Configurational forces and nonlinear structural dynamics

TL;DR

This paper demonstrates how configurational forces significantly affect the nonlinear dynamics of an elastic rod, confirmed through theoretical modeling and experiments, with potential applications in flexible robotic systems.

Contribution

It extends the understanding of configurational forces from static to dynamic settings and develops a nonlinear dynamic model validated by experiments.

Findings

Configurational forces influence rod dynamics significantly.

Rod exhibits nonlinear oscillatory behavior with slipping in and out of the sleeve.

Experimental results confirm theoretical predictions.

Abstract

Configurational, or Eshelby-like, forces are shown to strongly influence the nonlinear dynamics of an elastic rod constrained with a frictionless sliding sleeve at one end and with an attached mass at the other end.
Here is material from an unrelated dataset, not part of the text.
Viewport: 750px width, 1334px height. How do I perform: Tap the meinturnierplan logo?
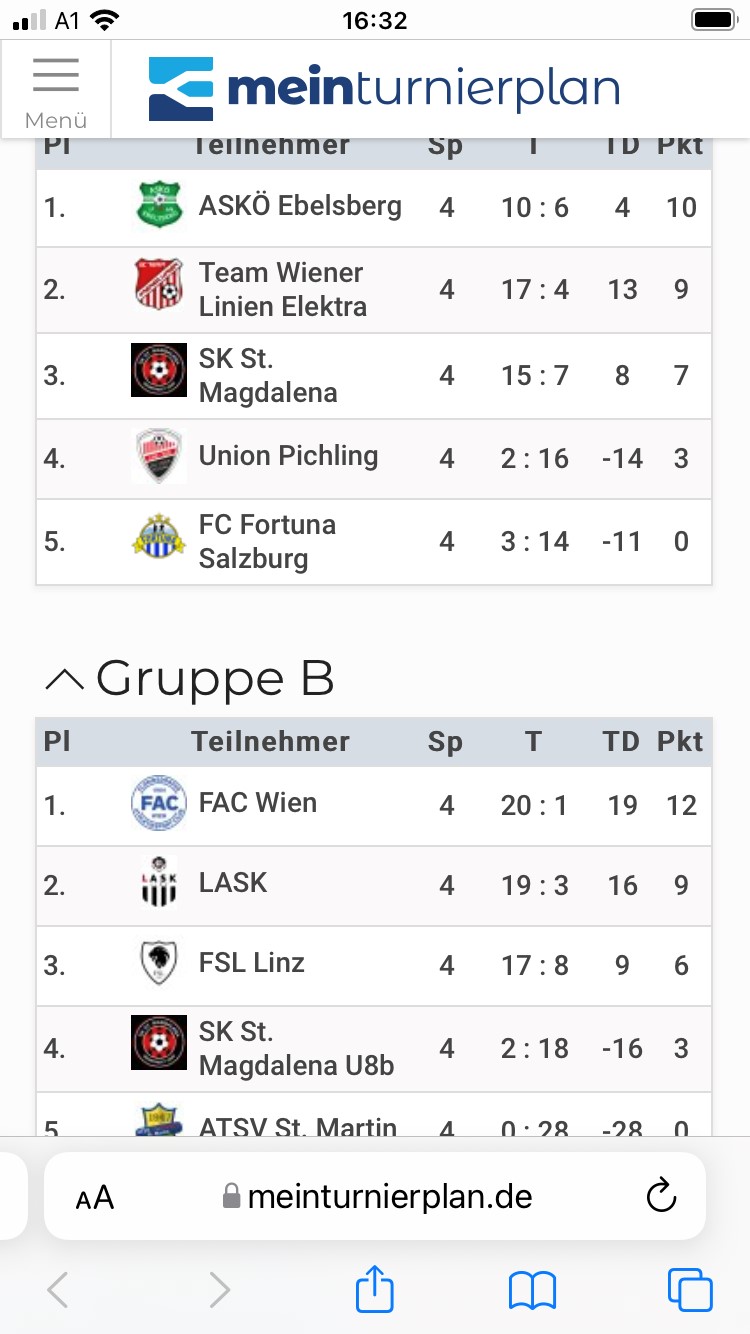(384, 89)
The configurational force, generated at the sliding sleeve constraint and proportional to the square of the bending moment realized there, has been so far investigated only under quasi-static setting and is now confirmed (through a variational argument) to be present within a dynamic framework. The deep influence of configurational forces on the dynamics is shown both theoretically (through the development of a dynamic nonlinear model in which the rod is treated as a nonlinear spring, obeying the Euler elastica, with negligible inertia) and experimentally (through a specifically designed experimental set-up). During the nonlinear dynamics, the elastic rod may slip alternatively in and out from the sliding sleeve, becoming a sort of nonlinear oscillator displaying a motion eventually ending with the rod completely injected into or completely ejected from the sleeve. The present results may find applications in the dynamics of compliant and extensible devices, for instance, to guide the movement of a retractable and flexible robot arm.